Daniel H.
2/5
Ich war vor ca 5 Jahren dort. Ich habe mich nicht ernstgenommen gefühlt.
Oberarzt Herr Micheel meinte z.B. als er mich von der Psychotherapiestation auf die Suchtstation verlegt hat: „Waren sie bei der Bundeswehr? Nein? Dann stellen sie sich vor sie würden den Wehrdienst nachholen“. Er meinte auch, dass es schwer zu sagen ist warum Frauen weinen und sie bei Dingen weinen die dem Mann nicht so leicht zu erschließen sind. Also er hat eine sexistische Unterscheidung zwischen der Emotionalität von Frauen und Männern vorgenommen. Weiterhin sprach er von verweichlichten Patienten und hat mir gesagt ich solle meine Erfahrungen draußen machen und dass sich hier keiner ernsthaft für meine Probleme interessiert. In gewisser weise hatte er damit Recht.
So war Herr Somburg ebenfalls eher unsensibel und nicht daran interessiert Traumata ernst zunehmen. So war für ihn mein Leid hauptsächlich auf den übermäßigen Konsum von Cannabis zurückzuführen. Er sagte ich hätte damit großen Schaden in meinem Gehirn angerichtet und er hoffe dass ich nun nicht mehr konsumieren würde. Kam mir vor wie eine schlechte Erziehungsmaßnahme. Empfand ich außerdem als anmaßend bis arrogant. Sicherlich hat mir der Konsum nicht gut getan aber für ihn schien es allzu einfach nach dem Motto „die böse Droge Cannabis“. Weiterhin hat er mich fast dazu gedrängt Medikamente einzunehmen, während der Oberarzt davon überzeugt war, dass ich keine Medikamente brauche. Unter anderem meinte Herr Somburg ich solle das auch für die Menschen in meinem Umfeld tun, damit diese nicht so sehr unter meinem Verhalten leiden. Er hat zwar oft vesucht sich verständnisvoll und sensibel zu geben, aber wenn ich nicht einverstanden war habe ich doch sein Bedürfnis nach Autorität gespürt. Er ist dann zB wütend geworden wenn ich die Wirkung und den Nutzen von Medikamenten infrage gestellt habe. Ein mal hat ein Mitpatient eine Tasse Tee mit in eine Gruppensitzung gebracht, worauf Herr Somburg meinte, dass er das nicht möchte weil Getränke in der Gruppensitzung hätten ja so eine Art Kneipencharakter. Es ging ihm nicht darum einen Raum zu schaffen in dem sich Patienten wohlfühlen. Ebenfalls verstörend empfand ich die Aussage einer Therapeutin, als es mir nicht gut ging, ich mich krank fühlte und nicht an einer Gruppentherapiesitzung teilnehmen wollte: „das können sie so einfach nicht entscheiden, das ist immer noch Chefsache“.

* [Quelldaten]
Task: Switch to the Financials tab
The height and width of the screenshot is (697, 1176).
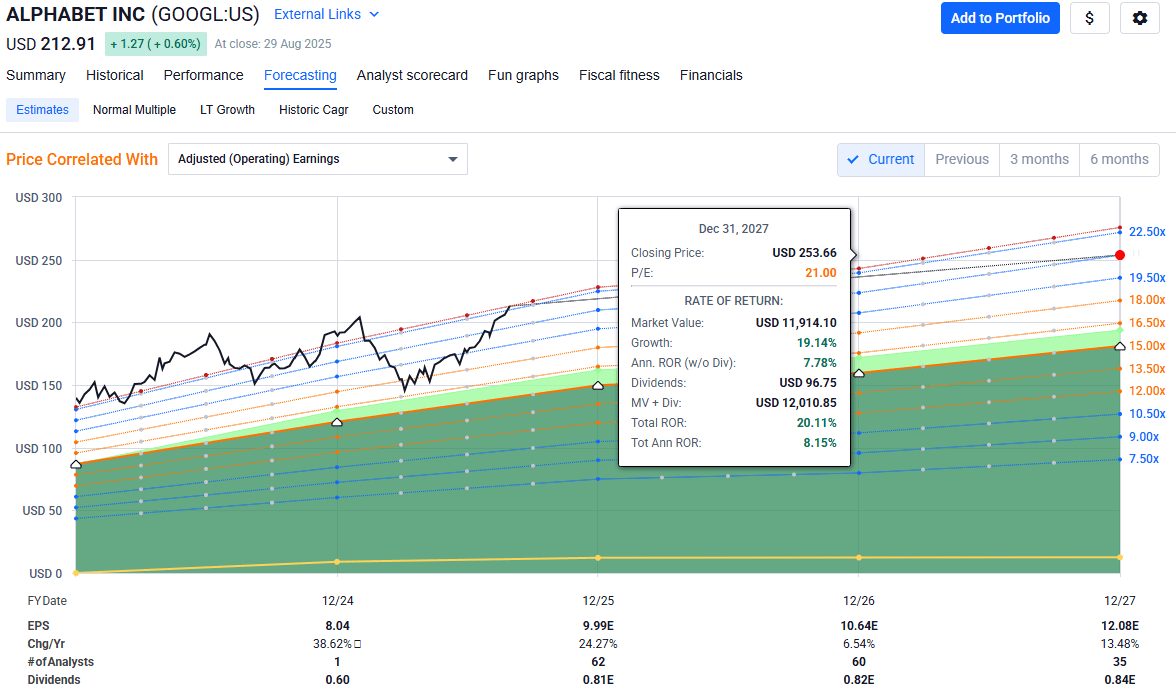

* [Zu erledigende Aufgaben]
(a) Übertrage den Satz „Es ging ihm nicht darum einen Raum zu schaffen in dem sich Patienten wohlfühlen.“ aus dem Erfahrungsbericht über den Klinikaufenthalt ins Englische.
(b) Womit begründete Herr Somburg im Erfahrungsbericht über den Klinikaufenthalt, dass er keine Getränke in der Gruppensitzung haben wollte?
(c) Führe den Erfahrungsbericht über den Klinikaufenthalt im Anschluss an seinen letzten Satz fort.
Das Material ist eigenständig und gehört nicht zum Erfahrungsbericht.

* [Nummerierte Antworten]
(a) He was not concerned with creating a space in which patients feel comfortable.

(b) Getränke hätten in der Gruppensitzung eine Art Kneipencharakter.

(c)
Männlich sozialisierte Personen, denen ihre Gefühle aberkannt werden, die ein leistungsorientiertes Studium wie Medizin absolvieren, sich lieber hinter Medikamenten und medizinischen Diagnosen verstecken als die wirklichen Ursachen wie die Gewalt und Macht in einer patriachalen und kapitalistisch geprägten Welt zu sehen, versuchen Menschen zu helfen die darunter leiden. Ich glaube zwar schon, dass Medikamente und das Diagnosesystem eine gewisse Berechtigung haben, aber nicht in diesem Maß wie sie in Psychartrien Anwedung finden.
Also diese Menschen können ja auch nichts dafür, dass sie so sozialisiert wurden. Aber ich fände es hilfreicher, wenn man Menschen, die das noch nicht reflektiert haben, nicht auf Menschen „loslässt“ die unter diesem System leiden.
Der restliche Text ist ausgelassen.